About 70 senators now back federal funding for the research, said Sen. Arlen Specter (R-Pa.). If Bush bars federal funding, Specter is all but certain to have enough votes for a bill to overturn the president’s decision. But prospects for such a bill are uncertain in the House.
Moreover, Frist’s support comes with conditions that many research advocates find unacceptable. They include a limit on the number of embryos destroyed for research and a rule that the private sector perform the destruction of embryos and harvesting of stem cells.

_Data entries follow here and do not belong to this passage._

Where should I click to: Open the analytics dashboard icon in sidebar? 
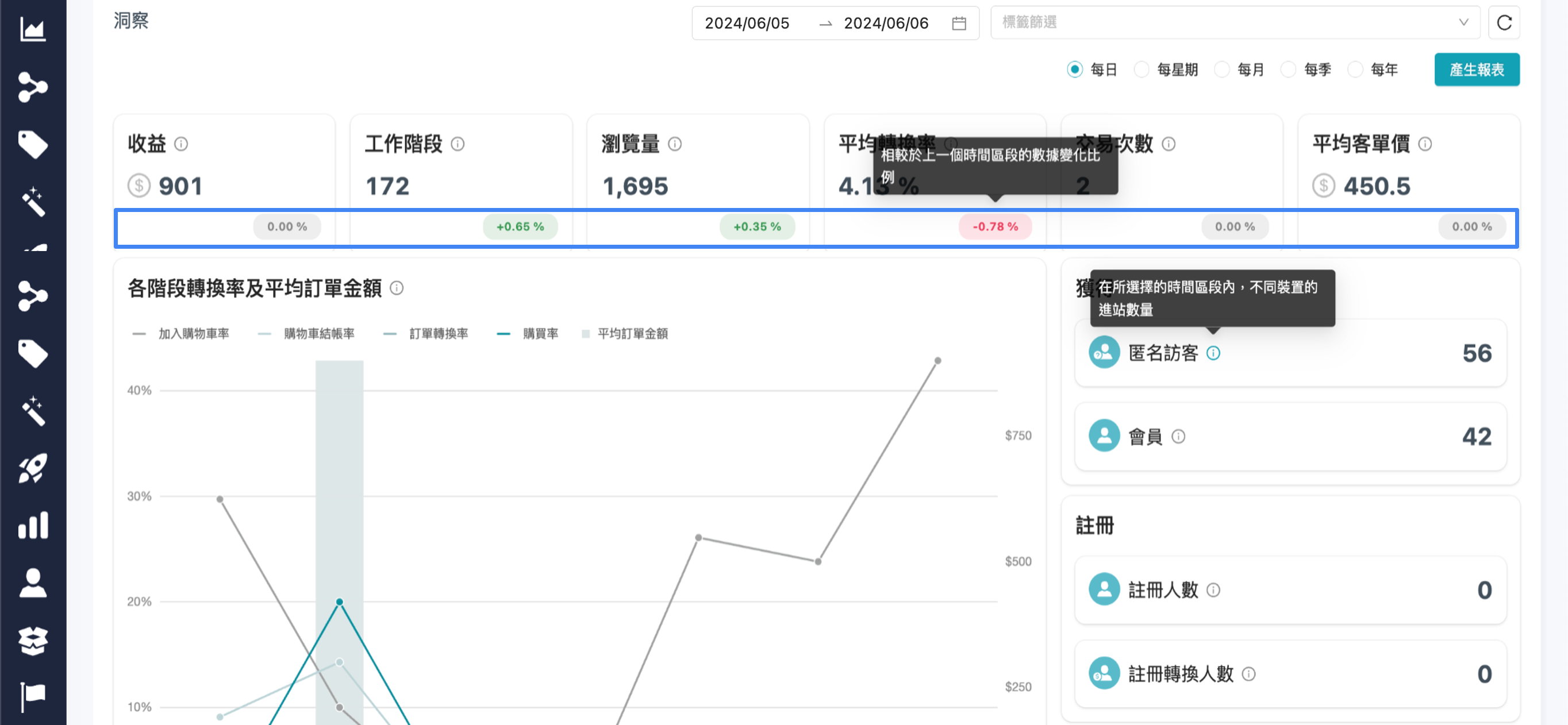pyautogui.click(x=32, y=29)
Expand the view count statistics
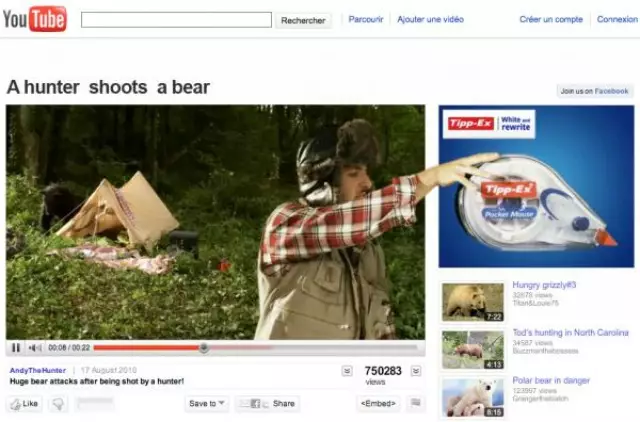Image resolution: width=640 pixels, height=422 pixels. [416, 371]
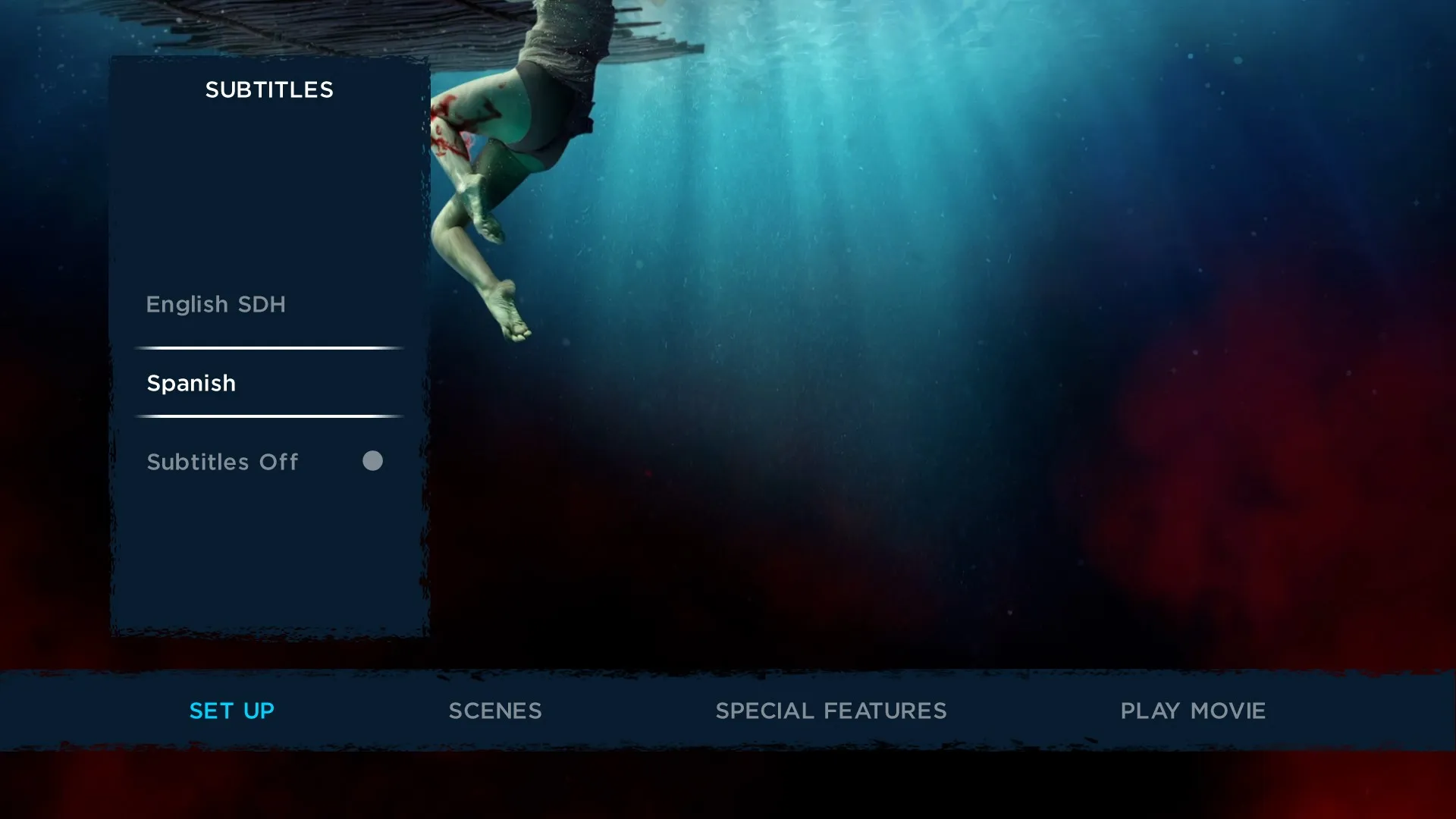Open scene selection from bottom bar
Screen dimensions: 1456x819
[494, 711]
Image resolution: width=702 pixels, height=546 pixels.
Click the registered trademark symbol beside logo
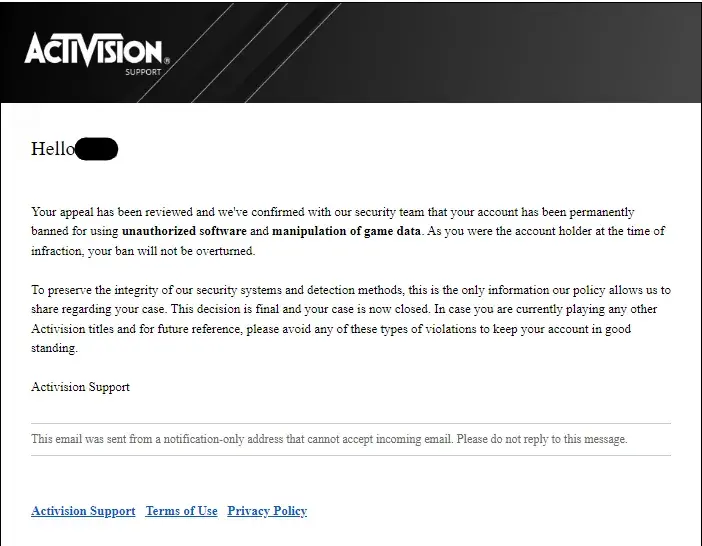click(166, 61)
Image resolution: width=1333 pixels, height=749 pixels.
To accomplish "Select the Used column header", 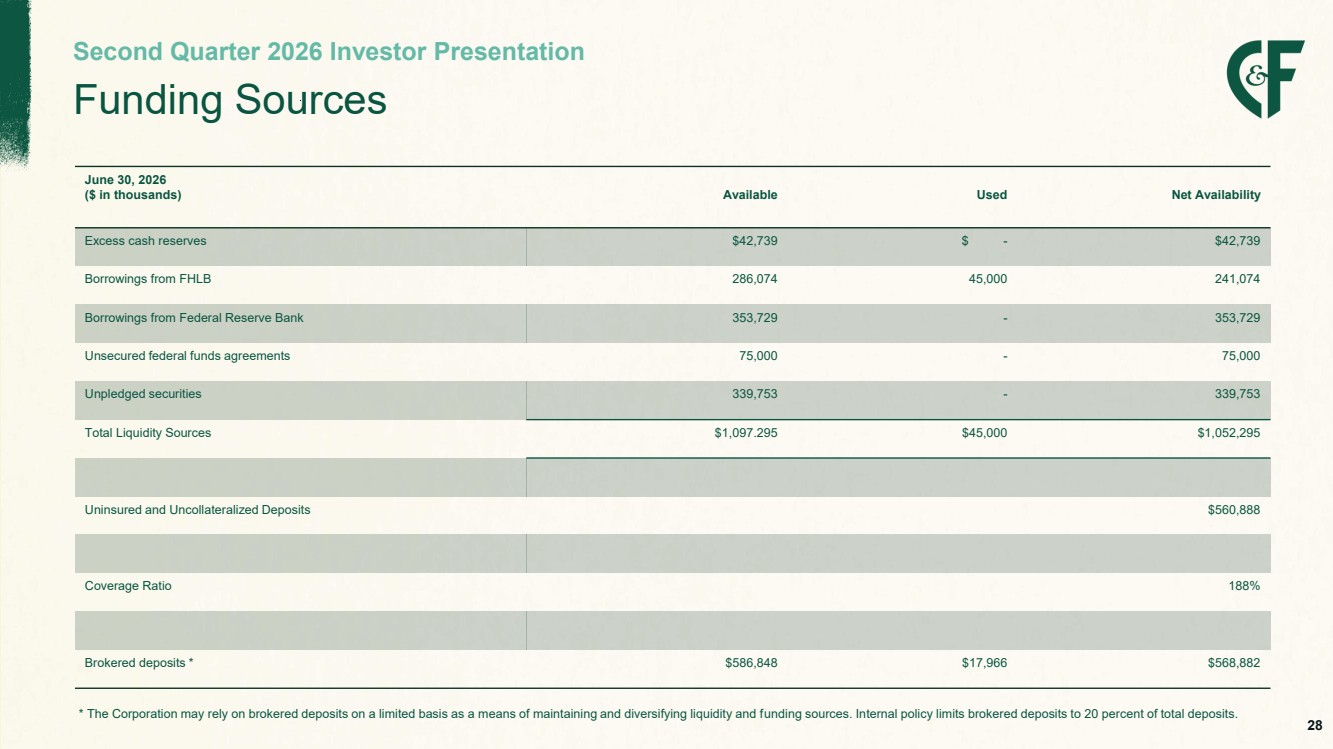I will 992,195.
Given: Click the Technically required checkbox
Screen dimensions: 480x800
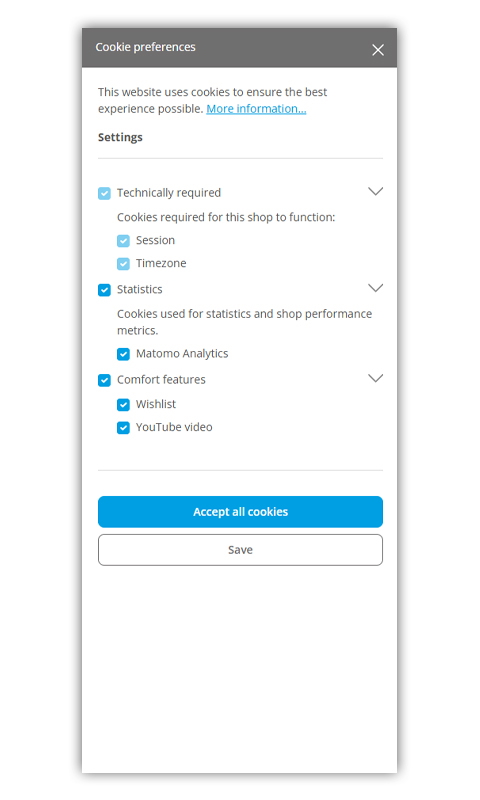Looking at the screenshot, I should 104,193.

Moreover, Frist would ban the use of cloning to produce embryos, a technique that West’s company and others want to use to overcome tissue rejection.
However, Frist’s guidelines might allow some research under strict guidelines.
Attempting to push Bush in the opposite direction, a panel of the United Methodist Church this week urged the president, a fellow Methodist, to bar research using human embryonic stem cells.
Smith was not the only witness Wednesday to draw on the Bible. In his testimony and in a later interview, West cited a parable from the New Testament book of Matthew, Chapter 25, in which a master gives gold to three servants.
Two go into the world and double their stake, pleasing the master. But one buries his gold in fear. “Thou wicked and slothful servant,” says the master, chiding the servant for failing to be productive.
West said the federal government should not bury the chance to use stem cells to help patients. “We’ve been given an opportunity in medicine. To say it’s better not to mess around in this area is not an answer.”